The authors discuss the existing literature on magnetic resonance imaging (MRI)-targeted prostate biopsies for the detection of clinically significant prostate cancer (PCa). They note that while one systematic review found significantly greater diagnostic sensitivity with TPBx (86%) compared to TRBx (73%) [4], the findings of most studies suggest relatively equivalent cancer detection rates between the two biopsy approaches. A key difference between the two approaches, which has been observed in most studies, is the significantly lower rate of infectious complications with TPBx (<1%), resulting in fewer hospitalizations and death. Still, widespread adoption of the transperineal technique remains limited. The authors suggest a number of reasons for this: Conflicting study results, a lack of high-quality data, pain-related issues, and a familiarity with the TRBx vs the TPBx technique,

The above summative data suggest a need for level one evidence supporting biopsy modality in men at risk of PCa. To this effect, the authors have instituted a randomized controlled trial (RCT) that is currently ongoing. In this trial, patients undergoing prostate biopsy for any reason are randomized 1:1 to undergo office-based free-hand TRBx versus TPBx under local anesthesia.
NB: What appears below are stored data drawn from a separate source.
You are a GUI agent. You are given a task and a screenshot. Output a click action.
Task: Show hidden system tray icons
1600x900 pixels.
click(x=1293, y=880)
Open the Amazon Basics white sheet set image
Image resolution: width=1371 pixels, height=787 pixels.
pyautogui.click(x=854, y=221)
Of note, a MRI is not an inclusion criterion, however, if obtained prior, men with PIRADS 3–5 lesions will have fusion targeted cores obtained before taking the 10–12 systematic/random cores. All patients will receive an enema prior to biopsy. TPBx will be performed without peri-procedural antibiotics while TRBx will be done using ciprofloxacin 500 mg orally plus sulfamethoxazole and trimethoprim 80–160 mg orally, 1 h before and 12 h after. A risk-adjusted group, defined as recent exposure to antibiotics or overseas travel or history of prostatitis or allergies to standard antibiotics will get Ceftriaxone (1 gm) intramuscular (IM), 1-h prior (if allergic to ceftriaxone, then gentamicin, 160 mg IM, 1-h prior).

Primary outcome measures are 2-week and 30-day infectious complication rates. Secondary outcomes include other adverse events and cancer detection rates. To date, 320 of the target 568 patients have been enrolled, of whom 301 have completed their biopsy.
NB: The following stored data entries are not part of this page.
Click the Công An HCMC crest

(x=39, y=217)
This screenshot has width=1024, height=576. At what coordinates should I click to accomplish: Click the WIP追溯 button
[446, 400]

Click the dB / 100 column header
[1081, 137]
This is a superiority trial—with the underlying hypothesis that TPBx will result in fewer infectious complications than TRBx despite the omission of antibiotics in the transperineal arm, hopefully without compromising the detection of clinically significant PCa. In our institutional experience, we have been offering free-hand TPBx under local anesthesia without antibiotics for several years, and have noted infectious complications all but disappear with a similar saline enema/skin prep strategy. Coupling TPBx with image-fusion in the MRI era may be a game-changer for patients and clinicians alike, but there is no reason not to inform that potential with high-quality RCTs such as this and other planned comparison studies in first-time biopsy, prior negative biopsy, and active surveillance settings (NCT04815876 and a pending R01-funded trial) [5].
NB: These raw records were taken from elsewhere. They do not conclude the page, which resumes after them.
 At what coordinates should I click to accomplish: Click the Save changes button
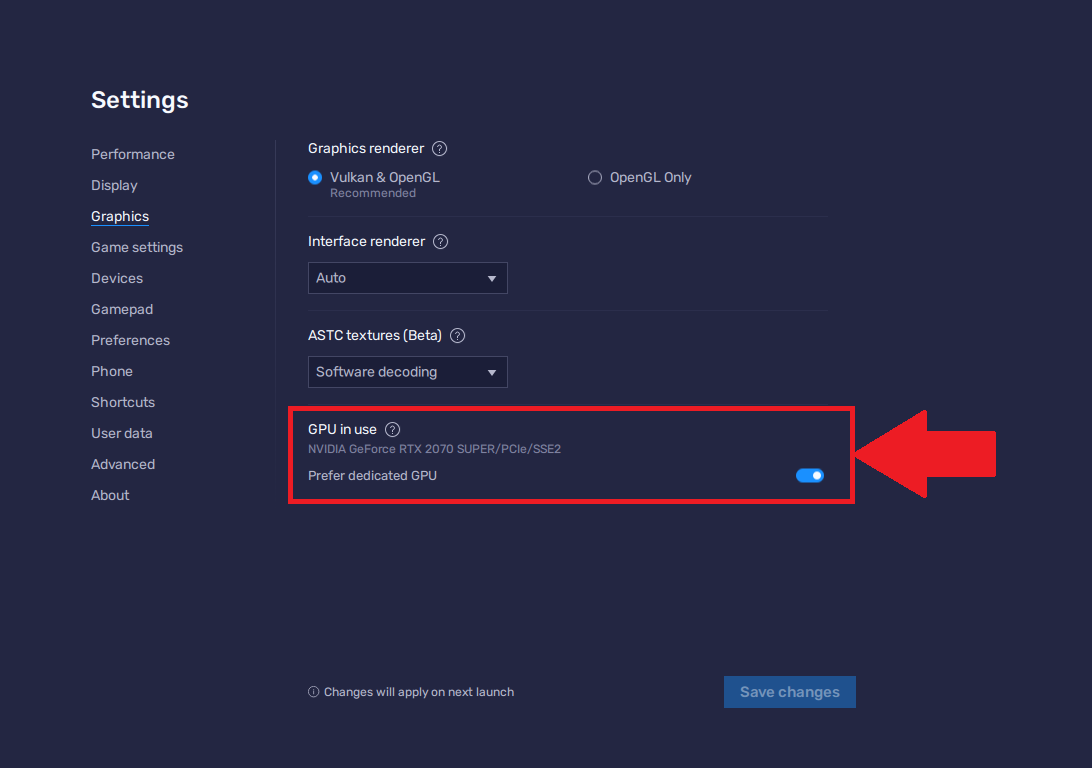(x=790, y=692)
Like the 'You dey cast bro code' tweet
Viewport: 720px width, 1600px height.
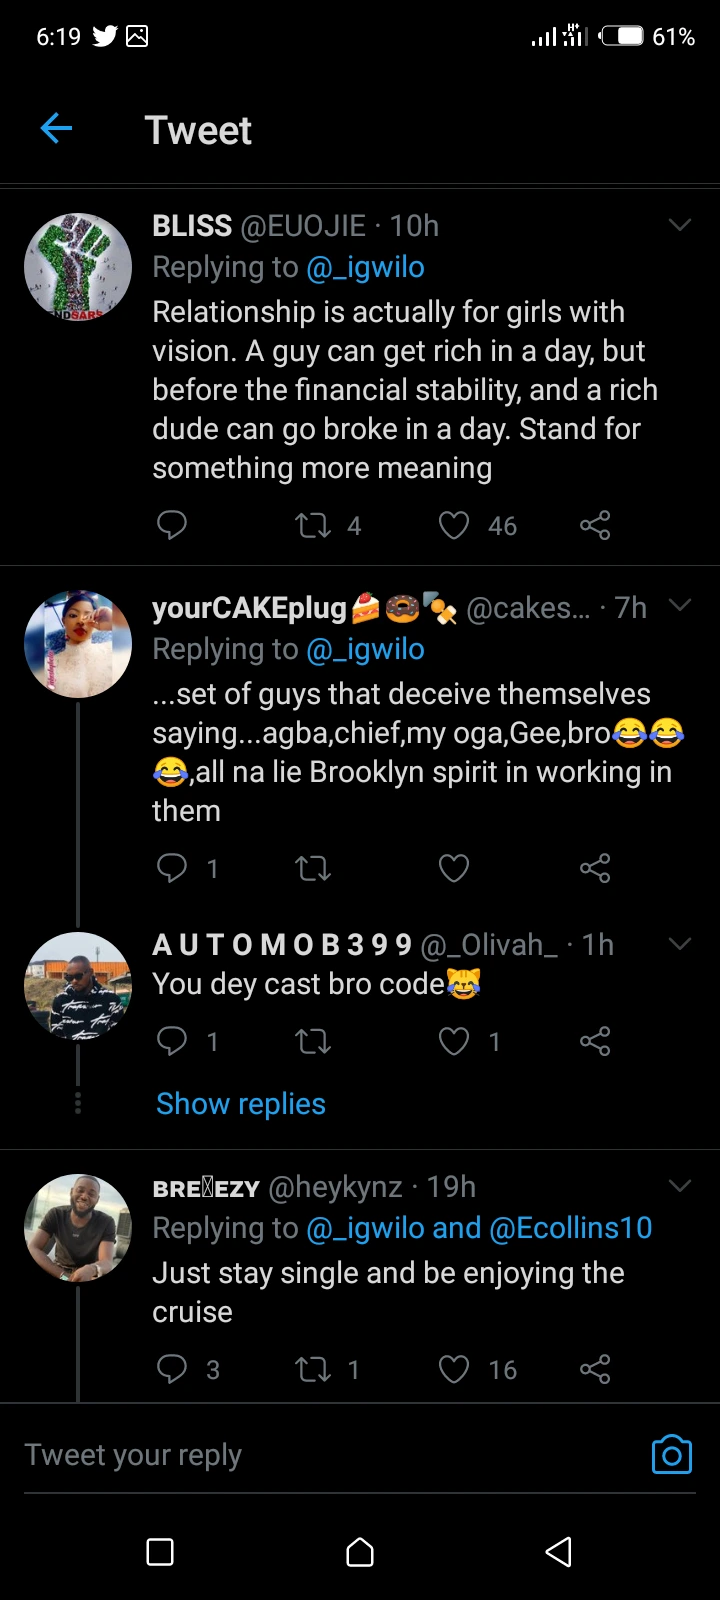(x=454, y=1042)
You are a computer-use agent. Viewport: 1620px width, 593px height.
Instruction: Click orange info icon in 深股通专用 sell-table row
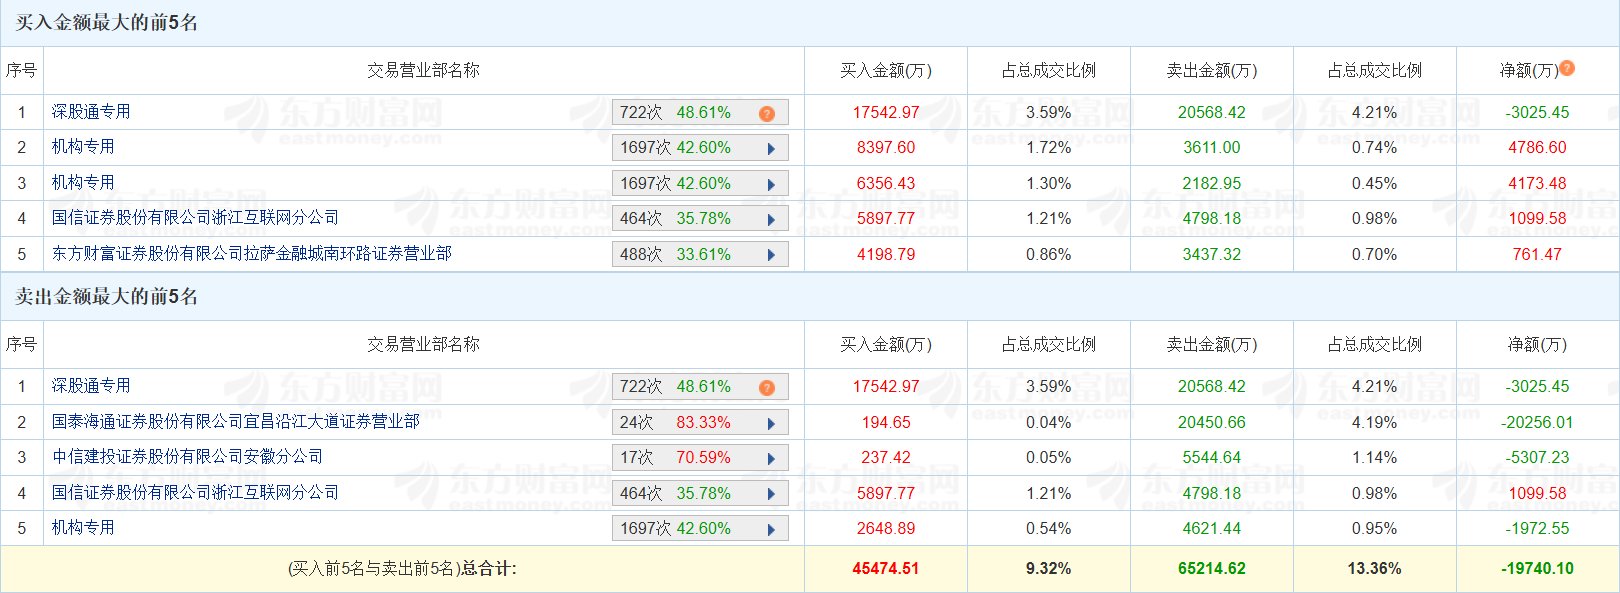[766, 387]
There is indeed an unmet need for high-quality evidence comparing the transrectal and transperineal approaches with respect to cancer detection, infection, and patient experience across a variety of biopsy indications. Findings of the study described herein will certainly add great value to the evolving prostate biopsy landscape, particularly as they pertain to infectious risks and associated procedural costs. It is worth noting that questions surrounding diagnostic accuracy between approaches, an ongoing controversial topic, may remain inadequately answered by this study. It will be important to examine the relative rates of MRI availability, MRI positivity, lesion suspicion level, targeted biopsy outcomes, and associated cancer detection rates between the trial arms. Ultimately, there should be a healthy degree of anticipation for the results of such prospective work, as it should allow us to make more definitive conclusions about the relative risks and benefits of these two biopsy approaches.